PROMPT: Please render the data below as a JSON list of strings, one string per line, skipping any blank lines.

Saved entries:
- - -

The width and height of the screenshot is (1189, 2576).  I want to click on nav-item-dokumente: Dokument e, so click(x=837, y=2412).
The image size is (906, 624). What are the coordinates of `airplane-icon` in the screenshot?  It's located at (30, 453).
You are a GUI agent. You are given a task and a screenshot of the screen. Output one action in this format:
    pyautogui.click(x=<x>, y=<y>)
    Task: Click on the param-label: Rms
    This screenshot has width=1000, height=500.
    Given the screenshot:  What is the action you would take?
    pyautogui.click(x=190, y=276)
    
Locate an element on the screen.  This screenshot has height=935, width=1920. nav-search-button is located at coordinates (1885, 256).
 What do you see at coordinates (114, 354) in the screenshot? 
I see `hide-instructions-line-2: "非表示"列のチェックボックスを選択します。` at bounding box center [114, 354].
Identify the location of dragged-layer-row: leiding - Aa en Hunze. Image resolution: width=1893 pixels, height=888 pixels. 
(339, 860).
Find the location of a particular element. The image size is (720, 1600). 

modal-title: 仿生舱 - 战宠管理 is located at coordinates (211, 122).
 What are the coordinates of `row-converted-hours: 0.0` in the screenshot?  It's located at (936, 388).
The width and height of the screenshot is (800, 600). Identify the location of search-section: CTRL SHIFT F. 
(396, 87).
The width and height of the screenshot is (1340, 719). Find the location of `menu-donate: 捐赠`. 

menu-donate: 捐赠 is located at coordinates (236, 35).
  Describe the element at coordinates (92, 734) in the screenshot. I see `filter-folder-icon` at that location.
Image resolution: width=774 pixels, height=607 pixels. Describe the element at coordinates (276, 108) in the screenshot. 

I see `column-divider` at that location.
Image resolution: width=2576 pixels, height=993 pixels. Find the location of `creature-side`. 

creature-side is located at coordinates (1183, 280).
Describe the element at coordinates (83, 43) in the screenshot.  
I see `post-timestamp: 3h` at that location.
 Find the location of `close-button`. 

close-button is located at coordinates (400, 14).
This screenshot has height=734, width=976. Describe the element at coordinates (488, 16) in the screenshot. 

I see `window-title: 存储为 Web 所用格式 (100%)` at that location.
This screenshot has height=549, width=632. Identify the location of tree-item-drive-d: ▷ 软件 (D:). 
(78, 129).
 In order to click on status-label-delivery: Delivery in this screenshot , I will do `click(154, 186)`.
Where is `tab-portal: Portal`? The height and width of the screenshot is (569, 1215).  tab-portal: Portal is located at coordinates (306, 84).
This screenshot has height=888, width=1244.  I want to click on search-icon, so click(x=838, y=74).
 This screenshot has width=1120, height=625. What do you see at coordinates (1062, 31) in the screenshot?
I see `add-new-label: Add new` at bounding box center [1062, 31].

- - -

ANSWER TO THIS EXERCISE:
[
  "The width and height of the screenshot is (1189, 2576).  I want to click on nav-item-dokumente: Dokument e, so click(x=837, y=2412).",
  "The image size is (906, 624). What are the coordinates of `airplane-icon` in the screenshot?  It's located at (30, 453).",
  "You are a GUI agent. You are given a task and a screenshot of the screen. Output one action in this format:",
  "    pyautogui.click(x=<x>, y=<y>)",
  "    Task: Click on the param-label: Rms",
  "    This screenshot has width=1000, height=500.",
  "    Given the screenshot:  What is the action you would take?",
  "    pyautogui.click(x=190, y=276)",
  "Locate an element on the screen.  This screenshot has height=935, width=1920. nav-search-button is located at coordinates (1885, 256).",
  " What do you see at coordinates (114, 354) in the screenshot? ",
  "I see `hide-instructions-line-2: \"非表示\"列のチェックボックスを選択します。` at bounding box center [114, 354].",
  "Identify the location of dragged-layer-row: leiding - Aa en Hunze. Image resolution: width=1893 pixels, height=888 pixels. ",
  "(339, 860).",
  "Find the location of a particular element. The image size is (720, 1600). ",
  "modal-title: 仿生舱 - 战宠管理 is located at coordinates (211, 122).",
  " What are the coordinates of `row-converted-hours: 0.0` in the screenshot?  It's located at (936, 388).",
  "The width and height of the screenshot is (800, 600). Identify the location of search-section: CTRL SHIFT F. ",
  "(396, 87).",
  "The width and height of the screenshot is (1340, 719). Find the location of `menu-donate: 捐赠`. ",
  "menu-donate: 捐赠 is located at coordinates (236, 35).",
  "  Describe the element at coordinates (92, 734) in the screenshot. I see `filter-folder-icon` at that location.",
  "Image resolution: width=774 pixels, height=607 pixels. Describe the element at coordinates (276, 108) in the screenshot. ",
  "I see `column-divider` at that location.",
  "Image resolution: width=2576 pixels, height=993 pixels. Find the location of `creature-side`. ",
  "creature-side is located at coordinates (1183, 280).",
  "Describe the element at coordinates (83, 43) in the screenshot.  ",
  "I see `post-timestamp: 3h` at that location.",
  " Find the location of `close-button`. ",
  "close-button is located at coordinates (400, 14).",
  "This screenshot has height=734, width=976. Describe the element at coordinates (488, 16) in the screenshot. ",
  "I see `window-title: 存储为 Web 所用格式 (100%)` at that location.",
  "This screenshot has height=549, width=632. Identify the location of tree-item-drive-d: ▷ 软件 (D:). ",
  "(78, 129).",
  " In order to click on status-label-delivery: Delivery in this screenshot , I will do `click(154, 186)`.",
  "Where is `tab-portal: Portal`? The height and width of the screenshot is (569, 1215).  tab-portal: Portal is located at coordinates (306, 84).",
  "This screenshot has height=888, width=1244.  I want to click on search-icon, so click(x=838, y=74).",
  " This screenshot has width=1120, height=625. What do you see at coordinates (1062, 31) in the screenshot?",
  "I see `add-new-label: Add new` at bounding box center [1062, 31]."
]